Thailand has experienced rapid deforestation over the past three decades, reducing its forest cover in half Despite the current lack of a formal national policy framework which specifically acknowledges community rights and responsibilities in co-managing public forest lands, widespread, often spontaneous grass-roots initiatives have been taken by local communities to protect and manage their surrounding forests. A national inventory conducted by the Royal Forest Department (RFD) documents over 12,000 rural community groups protecting forest patches ranging in size from 1 to 4,000 hectares for a variety of religious, ecological, and economic purposes. Many of these activities are operating informally, some under pilot programs and others through local agreements between the Tambon (subdistrict) Council and the RFD.

To increase understanding of locally appropriate systems of community forest management as an alternative to custodial, bureaucratic forest controls -- which have generally failed in controlling access-applied, diagnostic research undertaken over the past two years has attempted to document the lessons emanating from selected field experiences. This monograph describes two different systems of community forest management, Dong Yai in the Northeast and Nam Sa in the North. In both cases, rural communities and the RFD are breaking new ground by working together to regulate access and regenerate degraded natural forests.

In Dong Yai, former kenaf fields now under community protection have naturally regenerated into the largest remaining lowland stand of dry dipterocarp forest in the region.
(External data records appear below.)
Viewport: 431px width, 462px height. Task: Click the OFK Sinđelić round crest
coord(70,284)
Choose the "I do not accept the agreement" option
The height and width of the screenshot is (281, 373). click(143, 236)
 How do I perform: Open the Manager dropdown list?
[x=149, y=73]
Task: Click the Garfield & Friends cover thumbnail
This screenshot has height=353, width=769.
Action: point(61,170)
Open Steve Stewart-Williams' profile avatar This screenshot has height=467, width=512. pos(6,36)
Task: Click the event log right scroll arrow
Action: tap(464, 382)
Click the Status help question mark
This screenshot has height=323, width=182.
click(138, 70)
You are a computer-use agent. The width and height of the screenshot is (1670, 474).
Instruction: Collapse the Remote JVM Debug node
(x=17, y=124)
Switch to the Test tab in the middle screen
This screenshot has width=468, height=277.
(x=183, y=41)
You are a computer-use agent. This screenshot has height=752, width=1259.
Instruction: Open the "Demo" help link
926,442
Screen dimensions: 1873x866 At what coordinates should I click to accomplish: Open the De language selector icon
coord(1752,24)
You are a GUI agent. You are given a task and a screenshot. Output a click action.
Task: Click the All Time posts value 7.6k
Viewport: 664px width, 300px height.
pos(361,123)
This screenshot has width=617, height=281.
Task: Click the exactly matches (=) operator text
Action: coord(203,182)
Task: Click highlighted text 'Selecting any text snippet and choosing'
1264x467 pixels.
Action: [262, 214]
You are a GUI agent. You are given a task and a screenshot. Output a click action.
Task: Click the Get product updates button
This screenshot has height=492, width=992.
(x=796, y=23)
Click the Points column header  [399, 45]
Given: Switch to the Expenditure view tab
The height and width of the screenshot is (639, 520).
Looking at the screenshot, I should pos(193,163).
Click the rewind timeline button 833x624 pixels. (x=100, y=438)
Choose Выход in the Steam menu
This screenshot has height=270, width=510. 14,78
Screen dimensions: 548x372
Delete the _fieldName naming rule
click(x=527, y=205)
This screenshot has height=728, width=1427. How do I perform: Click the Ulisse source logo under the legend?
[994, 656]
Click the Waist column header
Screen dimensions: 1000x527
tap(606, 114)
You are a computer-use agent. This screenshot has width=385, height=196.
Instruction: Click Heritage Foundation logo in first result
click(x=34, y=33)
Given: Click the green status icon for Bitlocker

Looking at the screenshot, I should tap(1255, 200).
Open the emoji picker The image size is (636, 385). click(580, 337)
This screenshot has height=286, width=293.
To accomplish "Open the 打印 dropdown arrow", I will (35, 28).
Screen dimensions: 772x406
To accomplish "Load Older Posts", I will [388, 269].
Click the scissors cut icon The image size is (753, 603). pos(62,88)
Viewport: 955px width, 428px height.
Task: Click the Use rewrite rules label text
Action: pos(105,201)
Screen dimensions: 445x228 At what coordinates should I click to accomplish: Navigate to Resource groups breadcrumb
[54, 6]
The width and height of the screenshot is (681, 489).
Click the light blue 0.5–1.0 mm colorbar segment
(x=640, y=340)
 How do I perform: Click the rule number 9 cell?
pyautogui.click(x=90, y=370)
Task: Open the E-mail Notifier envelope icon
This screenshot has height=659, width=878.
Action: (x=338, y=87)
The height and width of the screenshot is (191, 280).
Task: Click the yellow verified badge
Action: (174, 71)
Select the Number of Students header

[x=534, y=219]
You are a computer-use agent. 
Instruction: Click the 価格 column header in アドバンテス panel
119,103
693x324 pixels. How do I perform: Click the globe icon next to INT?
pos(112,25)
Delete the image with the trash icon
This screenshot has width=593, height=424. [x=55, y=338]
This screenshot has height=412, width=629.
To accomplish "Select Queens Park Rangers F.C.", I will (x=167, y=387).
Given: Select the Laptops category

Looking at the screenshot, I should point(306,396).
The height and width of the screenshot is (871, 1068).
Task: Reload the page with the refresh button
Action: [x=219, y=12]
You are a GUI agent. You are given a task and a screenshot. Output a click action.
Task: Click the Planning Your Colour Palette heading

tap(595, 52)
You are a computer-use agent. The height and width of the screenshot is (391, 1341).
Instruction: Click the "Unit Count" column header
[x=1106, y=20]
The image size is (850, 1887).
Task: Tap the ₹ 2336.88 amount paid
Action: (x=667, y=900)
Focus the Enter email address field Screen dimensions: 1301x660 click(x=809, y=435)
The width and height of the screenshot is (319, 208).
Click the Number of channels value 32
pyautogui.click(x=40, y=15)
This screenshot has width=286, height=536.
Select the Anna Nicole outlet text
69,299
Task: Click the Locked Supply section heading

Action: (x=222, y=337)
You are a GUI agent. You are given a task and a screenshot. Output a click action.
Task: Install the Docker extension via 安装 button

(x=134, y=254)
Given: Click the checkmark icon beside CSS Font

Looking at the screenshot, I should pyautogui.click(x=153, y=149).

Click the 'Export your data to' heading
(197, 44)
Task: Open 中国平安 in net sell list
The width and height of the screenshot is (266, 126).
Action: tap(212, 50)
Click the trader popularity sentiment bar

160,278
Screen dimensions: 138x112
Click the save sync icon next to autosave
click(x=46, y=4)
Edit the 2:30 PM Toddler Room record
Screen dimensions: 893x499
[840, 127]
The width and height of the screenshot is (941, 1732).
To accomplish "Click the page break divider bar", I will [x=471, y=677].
The case illustrates the persistent threats on the resource as it accrues value; the strong forest dependencies of Dong Yai's twelve communities, especially on non-timber forest products; and hence the villagers' strong motivation in ensuring the sustainability of forest benefit flows into the future. The support and leadership provided by the Tambon Council, RFD's regional forestry office, and researchers at Kasetsart University coalesced to create a climate in which communities led by village elders were empowered to organize into local forest protection committees and establish their own use rules and responsibilities for Dong Yai.

In the northern subwatershed of Nam Sa, conflicts between midland and upland hill tribes based on unsustainable land-use practices were leading to rapid forest and environmental deterioration. The case highlights the incremental strategy of reducing social conflict by organizing microwatershed land-use committees and networking resident community groups through a coordinating forum. Tools such as ecological information and three-dimensional maps improved villagers' understanding of the importance of upstream-downstream watershed linkages. With the technical assistance of the RFD and the cooperation of the midland Karen people, Hmong and Lisu tribes are in the process of abandoning their steep-slope swidden practices and replacing them with upland forest protection and lowland, irrigated paddy cultivation. Decentralized controls over clearly defined microwatershed areas by organized local hamlets have reduced threats of fire, illegal logging, and upland erosion and are resulting in impressive natural forest regeneration.

The communities of Dong Yai and Nam Sa are pioneers in a new age of participatory forest management. They are proving that their intimate involvement as allies, collaborators, and partners with the RFD forms what may well be the only sustainable foundation for the future protection and management of Thailand's natural forests.